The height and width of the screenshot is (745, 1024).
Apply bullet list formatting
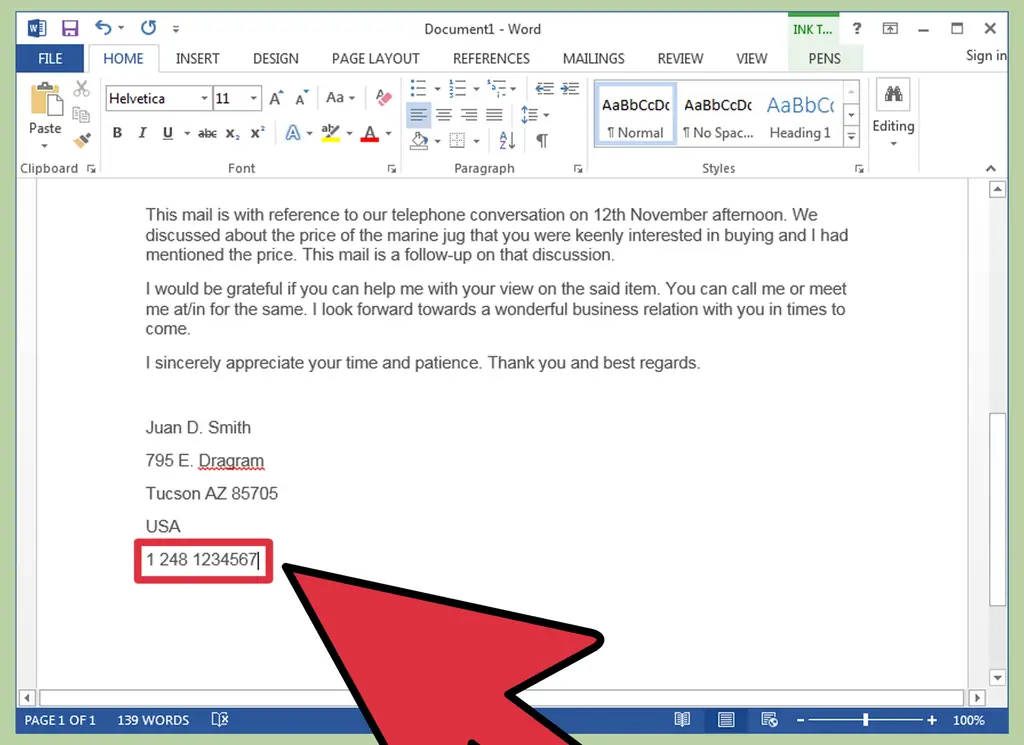[418, 88]
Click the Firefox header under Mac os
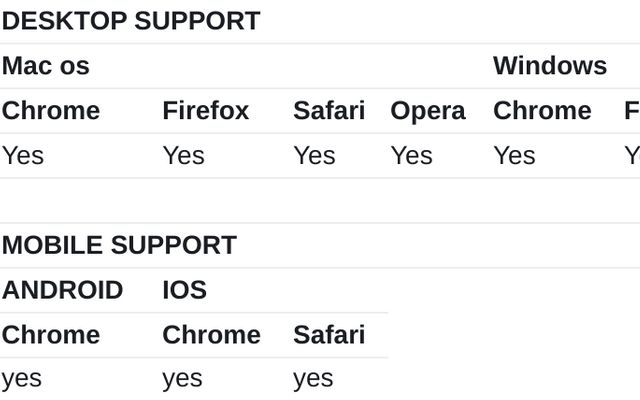Screen dimensions: 640x400 tap(206, 111)
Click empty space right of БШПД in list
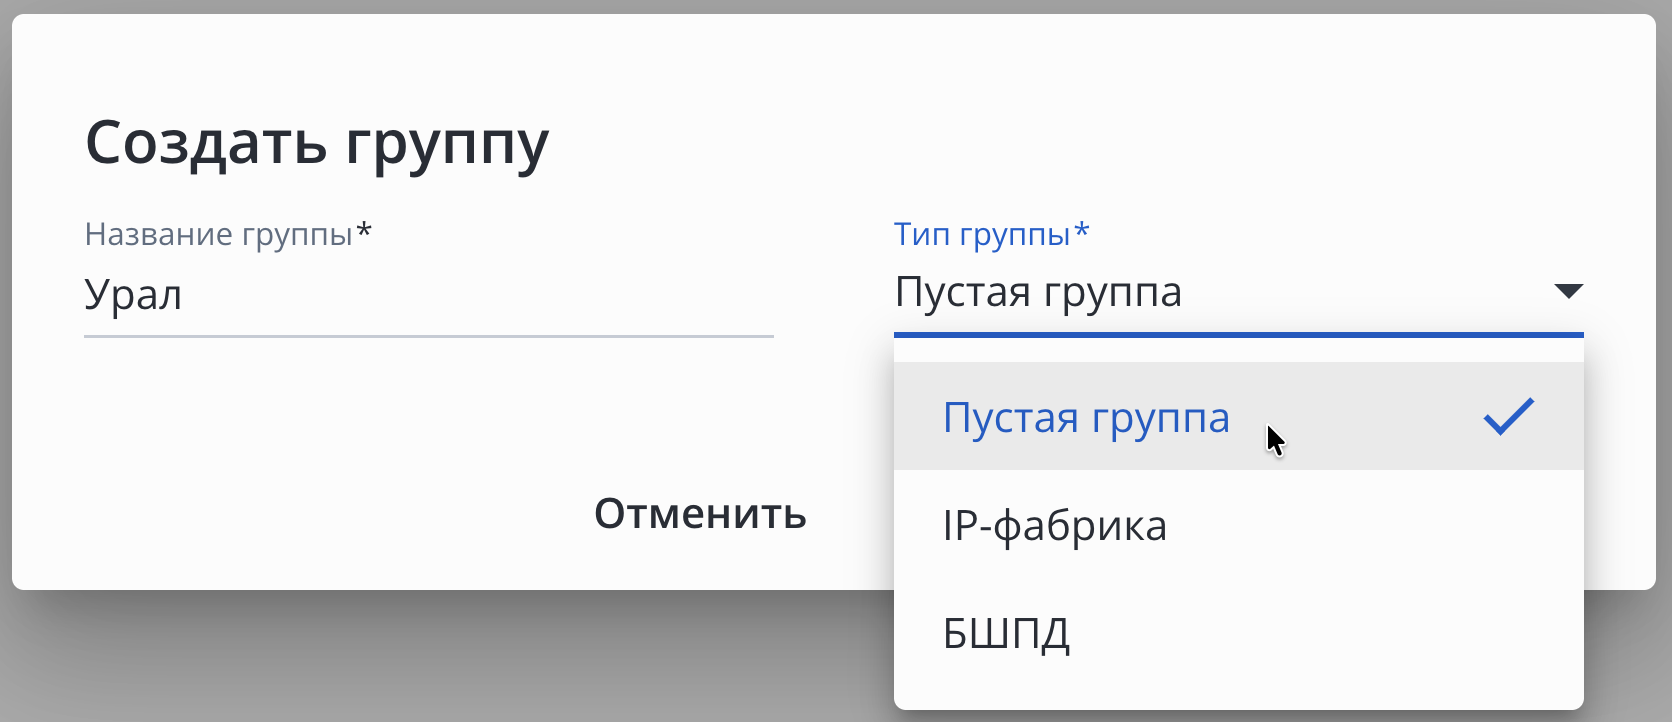 1330,634
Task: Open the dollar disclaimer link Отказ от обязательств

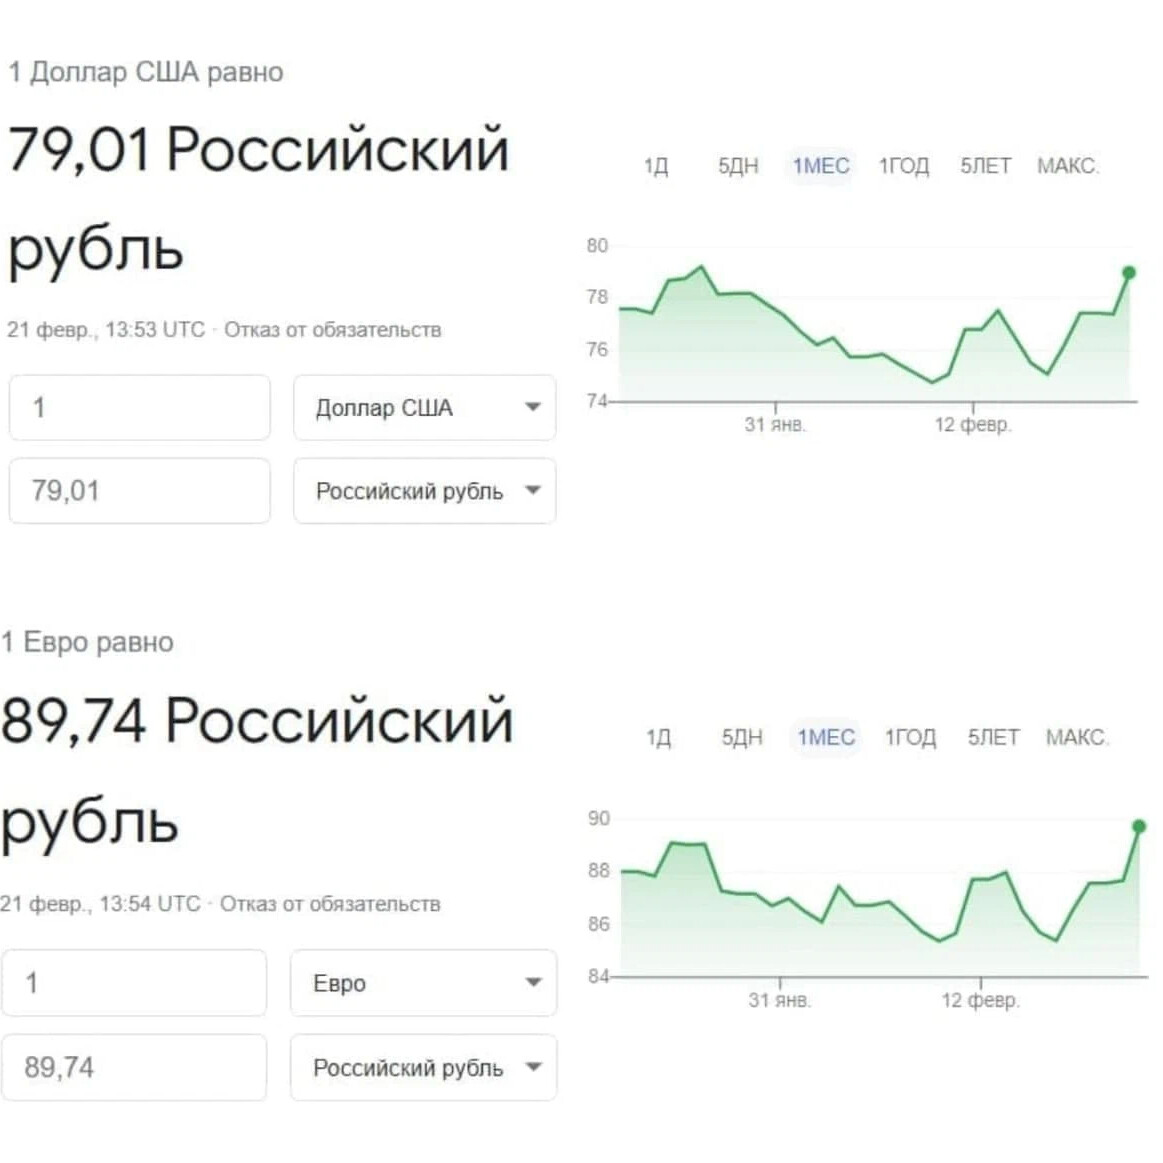Action: [x=337, y=330]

--------------------------------

— Exercise instructions —
None of the images should be copied, but every entry must be given again exactly.

— Exercise answer —
The height and width of the screenshot is (745, 1024).
Apply bullet list formatting
[418, 88]
Click the Firefox header under Mac os
Screen dimensions: 640x400 tap(206, 111)
Click empty space right of БШПД in list
 1330,634
Task: Open the dollar disclaimer link Отказ от обязательств

Action: [x=337, y=330]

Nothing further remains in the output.